J’ai vu Cosmopolis. Non loin de la Bastille. Selon l’indicateur Google Maps,
outil tellement dépassé déjà, Cosmopolis serait coincé entre deux banques,
quelle belle ironie. Je n’ai pas vu de limousine proustée* garée à proximité,
mais un Paradis du Fruit. Nous ne sommes qu’à Paris, malheureusement, au
potentiel dramaturgique plus falot.
Via l’écran mal calibré de mon ordinateur
(mot arriéré et idiot), j’ai découvert cet endroit mystère, après le livre et le
film éponyme. Le voir virtuellement me suffit, je n’ai pas besoin d’en faire
l’expérience. Sur la carte, chaque lieu est annoté d’un petit commentaire, qui
apparaît dans une fenêtre, si l’on s’attarde dessus. Lenôtre Bastille : « Beaucoup
trop cher. Épicerie élitiste dont les produits ne sont pas forcément à la
hauteur de leur prétention ». Nouvelles Frontières : « marche un
peu haute, difficulté pour entrer ». Colline : « habituée des
magasins bios, je peux vous dire que le service dans cette boutique y est déplorable, la femme qui vous
reçoit ne tient pas plus de 5… ». Centre Kinésithérapie Henri IV :
« Grand non sportif devant l’éternel, j’en subis les conséquences en ayant
régulièrement mal au dos. Qu’à cela ne tienne, je file chez mon kiné… ».

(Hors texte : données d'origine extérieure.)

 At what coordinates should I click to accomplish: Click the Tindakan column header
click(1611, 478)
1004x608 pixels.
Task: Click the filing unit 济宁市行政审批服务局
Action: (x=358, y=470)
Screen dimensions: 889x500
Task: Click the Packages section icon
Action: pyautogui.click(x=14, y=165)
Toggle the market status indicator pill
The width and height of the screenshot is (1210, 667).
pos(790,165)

Parking St Antoine : « Je me suis fais insulter de fils de p*** par le
pompiste parce que je ne voulais pas payer le surplus d’essence qu’il m’avait
mis, ce monsieur… ». Jacques Dessange Bastille : « très mauvaise expérience également : la coloriste s’est trompée dans le dosage des
produits et m’a littéralement brulé les cheveux ! et en prime elle
m’a… ». Et puis Cosmopolis, se présente dans une sorte de novlangue : « Wykonawka :
Brygada Krysys. Wydawka : Rockers Publishing. Rok Wydania :2000.

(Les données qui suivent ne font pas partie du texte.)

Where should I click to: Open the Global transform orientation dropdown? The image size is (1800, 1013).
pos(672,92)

MEGACD 1302. jewel case. Lista utworow :1. Subway Train. Brygada
Krysys ». S’agit-il d’un revendeur de films russes de série B ? Ou
est-ce un nom de code, comme Nancy Babich,
qui permettrait de déclencher une explosion
majeure et rayerait Paris de la carte et tous ces petits commerces visiblement
pas terribles ?
Cosmopolis, quoi qu’il en soit, a de l’allure, comme si le mot même était
devenu une matière à fiction, grâce au génie de Don de Lillo, et hors de lui
désormais. Des mots, ceux qui hantent le film, et qui sont sa colonne vertébrale.

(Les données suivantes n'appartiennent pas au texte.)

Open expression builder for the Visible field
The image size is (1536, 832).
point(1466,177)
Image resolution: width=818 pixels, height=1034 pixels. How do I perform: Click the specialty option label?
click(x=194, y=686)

Cronenberg dit avoir d’abord retranscrit l’intégralité des dialogues, et que le
scénario a surgi là, autour de ces vertigineux échanges.
Deux phrases du livre (parmi d’autres) ne sont pas prononcées par Eric
Packer/ Robert Pattinson, mais j’aimerai leur donner une petite voix :
« Nous ne pouvons pas attendre la brume du petit matin. »
« Vous me donnerez le poisson cru empoisonné au mercure. »
* Prouster : néologisme dellilien : prouster une
limousine, c’est la tapisser de liège, comme Marcel Proust le fit dans la
chambre de son appartement du 102 boulevard Haussmann lorsqu’il entreprit de
rédiger À la recherche. Retranchement phonique alors nécessaire.